#### [TASK]
If a line in the entries includes "chevron", show that line.

Collected data entries
--- START ---

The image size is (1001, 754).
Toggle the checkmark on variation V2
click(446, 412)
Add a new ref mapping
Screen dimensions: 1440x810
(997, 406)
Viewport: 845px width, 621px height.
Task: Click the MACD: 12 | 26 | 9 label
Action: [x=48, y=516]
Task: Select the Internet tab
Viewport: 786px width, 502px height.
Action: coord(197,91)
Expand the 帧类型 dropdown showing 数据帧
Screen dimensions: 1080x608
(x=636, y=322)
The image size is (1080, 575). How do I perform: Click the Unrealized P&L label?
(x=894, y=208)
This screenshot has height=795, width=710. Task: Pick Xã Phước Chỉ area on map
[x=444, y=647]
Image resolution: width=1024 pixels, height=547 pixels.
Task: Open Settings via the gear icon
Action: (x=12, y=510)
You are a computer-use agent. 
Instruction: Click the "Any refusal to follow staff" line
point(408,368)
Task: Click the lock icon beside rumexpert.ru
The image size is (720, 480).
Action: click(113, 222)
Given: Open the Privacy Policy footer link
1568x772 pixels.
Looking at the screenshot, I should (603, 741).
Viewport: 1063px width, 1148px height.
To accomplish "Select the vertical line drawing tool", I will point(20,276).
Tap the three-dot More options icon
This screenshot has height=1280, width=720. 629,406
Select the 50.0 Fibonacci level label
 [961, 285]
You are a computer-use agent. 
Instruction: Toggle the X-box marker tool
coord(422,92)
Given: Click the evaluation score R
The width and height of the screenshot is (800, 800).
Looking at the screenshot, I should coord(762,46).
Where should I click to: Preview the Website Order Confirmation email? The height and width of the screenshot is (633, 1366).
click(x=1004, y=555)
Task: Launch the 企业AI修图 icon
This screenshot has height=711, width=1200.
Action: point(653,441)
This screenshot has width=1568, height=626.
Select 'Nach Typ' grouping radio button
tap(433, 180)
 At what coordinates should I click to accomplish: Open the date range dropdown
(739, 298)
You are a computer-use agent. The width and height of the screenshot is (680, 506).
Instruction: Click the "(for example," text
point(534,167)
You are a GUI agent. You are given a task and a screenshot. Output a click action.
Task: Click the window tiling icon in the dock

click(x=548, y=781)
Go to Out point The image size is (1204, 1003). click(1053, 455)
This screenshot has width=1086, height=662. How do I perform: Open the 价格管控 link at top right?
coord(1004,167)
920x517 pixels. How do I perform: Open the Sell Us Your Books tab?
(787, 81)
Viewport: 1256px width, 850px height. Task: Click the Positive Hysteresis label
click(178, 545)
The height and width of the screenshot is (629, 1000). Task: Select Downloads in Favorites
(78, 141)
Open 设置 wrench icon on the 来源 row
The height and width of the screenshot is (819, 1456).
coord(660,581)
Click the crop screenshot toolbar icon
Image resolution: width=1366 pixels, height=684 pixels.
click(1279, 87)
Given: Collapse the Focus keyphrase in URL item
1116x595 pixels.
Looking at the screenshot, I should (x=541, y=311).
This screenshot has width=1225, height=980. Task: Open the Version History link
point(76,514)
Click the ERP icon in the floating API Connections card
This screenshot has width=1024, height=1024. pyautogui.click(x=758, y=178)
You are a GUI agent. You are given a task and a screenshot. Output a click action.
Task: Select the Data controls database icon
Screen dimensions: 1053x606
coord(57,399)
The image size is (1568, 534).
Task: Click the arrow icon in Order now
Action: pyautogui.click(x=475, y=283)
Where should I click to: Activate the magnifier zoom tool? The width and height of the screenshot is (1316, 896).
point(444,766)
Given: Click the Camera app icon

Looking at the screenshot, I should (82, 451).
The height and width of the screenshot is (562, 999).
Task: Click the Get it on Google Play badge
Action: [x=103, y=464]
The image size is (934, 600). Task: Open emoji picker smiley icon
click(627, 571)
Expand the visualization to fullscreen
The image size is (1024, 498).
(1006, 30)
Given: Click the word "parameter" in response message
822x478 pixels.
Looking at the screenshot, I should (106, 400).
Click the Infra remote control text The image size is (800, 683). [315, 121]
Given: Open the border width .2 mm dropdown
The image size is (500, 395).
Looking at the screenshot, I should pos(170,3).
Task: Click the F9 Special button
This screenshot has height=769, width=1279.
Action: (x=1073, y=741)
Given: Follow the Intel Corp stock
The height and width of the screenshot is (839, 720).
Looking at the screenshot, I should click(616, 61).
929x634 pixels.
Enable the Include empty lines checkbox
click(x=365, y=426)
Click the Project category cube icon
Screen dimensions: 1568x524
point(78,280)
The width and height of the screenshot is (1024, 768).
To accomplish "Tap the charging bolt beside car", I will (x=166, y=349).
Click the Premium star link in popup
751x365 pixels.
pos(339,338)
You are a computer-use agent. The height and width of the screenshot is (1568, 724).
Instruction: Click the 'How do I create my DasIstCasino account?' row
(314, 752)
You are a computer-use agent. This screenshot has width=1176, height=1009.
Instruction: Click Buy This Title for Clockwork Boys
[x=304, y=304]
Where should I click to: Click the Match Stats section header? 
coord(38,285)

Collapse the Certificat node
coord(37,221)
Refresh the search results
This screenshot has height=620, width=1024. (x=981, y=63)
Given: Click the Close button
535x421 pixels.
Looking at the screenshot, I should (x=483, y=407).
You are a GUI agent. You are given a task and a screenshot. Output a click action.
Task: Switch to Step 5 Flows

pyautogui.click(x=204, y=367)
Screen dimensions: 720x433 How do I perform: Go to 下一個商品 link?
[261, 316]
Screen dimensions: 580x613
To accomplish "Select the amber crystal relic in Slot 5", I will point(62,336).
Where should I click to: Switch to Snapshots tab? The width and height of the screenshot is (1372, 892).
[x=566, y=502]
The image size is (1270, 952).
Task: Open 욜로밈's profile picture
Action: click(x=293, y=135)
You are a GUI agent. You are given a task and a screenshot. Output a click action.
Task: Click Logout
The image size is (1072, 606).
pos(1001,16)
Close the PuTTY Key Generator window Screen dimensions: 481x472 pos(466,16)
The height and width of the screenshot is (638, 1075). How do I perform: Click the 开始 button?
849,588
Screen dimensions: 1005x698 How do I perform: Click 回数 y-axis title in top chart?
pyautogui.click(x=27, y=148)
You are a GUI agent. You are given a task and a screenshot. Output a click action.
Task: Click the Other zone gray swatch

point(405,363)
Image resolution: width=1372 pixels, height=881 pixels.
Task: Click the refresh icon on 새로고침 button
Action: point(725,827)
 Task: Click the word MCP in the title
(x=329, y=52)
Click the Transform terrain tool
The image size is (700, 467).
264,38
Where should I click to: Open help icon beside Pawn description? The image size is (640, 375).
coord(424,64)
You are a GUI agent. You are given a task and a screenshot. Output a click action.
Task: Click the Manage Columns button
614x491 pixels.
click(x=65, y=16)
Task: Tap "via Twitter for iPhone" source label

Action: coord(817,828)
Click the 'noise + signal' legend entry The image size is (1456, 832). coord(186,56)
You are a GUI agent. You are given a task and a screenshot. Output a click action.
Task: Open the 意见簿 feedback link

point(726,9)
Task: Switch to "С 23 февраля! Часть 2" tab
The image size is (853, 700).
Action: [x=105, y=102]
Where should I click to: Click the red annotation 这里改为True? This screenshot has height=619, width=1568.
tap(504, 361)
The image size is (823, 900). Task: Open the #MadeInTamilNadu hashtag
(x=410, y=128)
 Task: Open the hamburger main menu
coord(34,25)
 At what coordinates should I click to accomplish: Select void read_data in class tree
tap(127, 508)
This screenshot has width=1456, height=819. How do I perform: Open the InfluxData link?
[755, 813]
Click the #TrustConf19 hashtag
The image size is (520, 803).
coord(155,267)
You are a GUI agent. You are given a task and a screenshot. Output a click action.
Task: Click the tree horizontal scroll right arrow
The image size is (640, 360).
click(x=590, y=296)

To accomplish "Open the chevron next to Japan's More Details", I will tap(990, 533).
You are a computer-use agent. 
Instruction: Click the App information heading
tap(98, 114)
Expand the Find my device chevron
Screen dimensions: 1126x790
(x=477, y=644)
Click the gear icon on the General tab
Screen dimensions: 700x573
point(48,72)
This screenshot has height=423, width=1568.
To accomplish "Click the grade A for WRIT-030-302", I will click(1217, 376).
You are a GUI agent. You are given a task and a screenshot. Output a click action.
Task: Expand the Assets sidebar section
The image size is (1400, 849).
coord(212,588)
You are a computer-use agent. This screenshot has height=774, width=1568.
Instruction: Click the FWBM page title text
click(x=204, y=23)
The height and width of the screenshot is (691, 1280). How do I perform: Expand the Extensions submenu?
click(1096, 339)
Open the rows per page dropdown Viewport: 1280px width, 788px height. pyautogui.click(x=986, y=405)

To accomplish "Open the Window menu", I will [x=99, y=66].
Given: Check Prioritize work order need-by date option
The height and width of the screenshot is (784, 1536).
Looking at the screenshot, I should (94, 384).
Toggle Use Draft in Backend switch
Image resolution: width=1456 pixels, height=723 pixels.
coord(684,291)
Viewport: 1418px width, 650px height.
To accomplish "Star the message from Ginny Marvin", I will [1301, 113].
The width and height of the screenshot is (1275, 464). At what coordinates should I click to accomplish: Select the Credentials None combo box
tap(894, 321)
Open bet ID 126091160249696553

--- END ---

#### [WORKED SOLUTION]
To accomplish "Open the chevron next to Japan's More Details", I will tap(990, 533).
Expand the Find my device chevron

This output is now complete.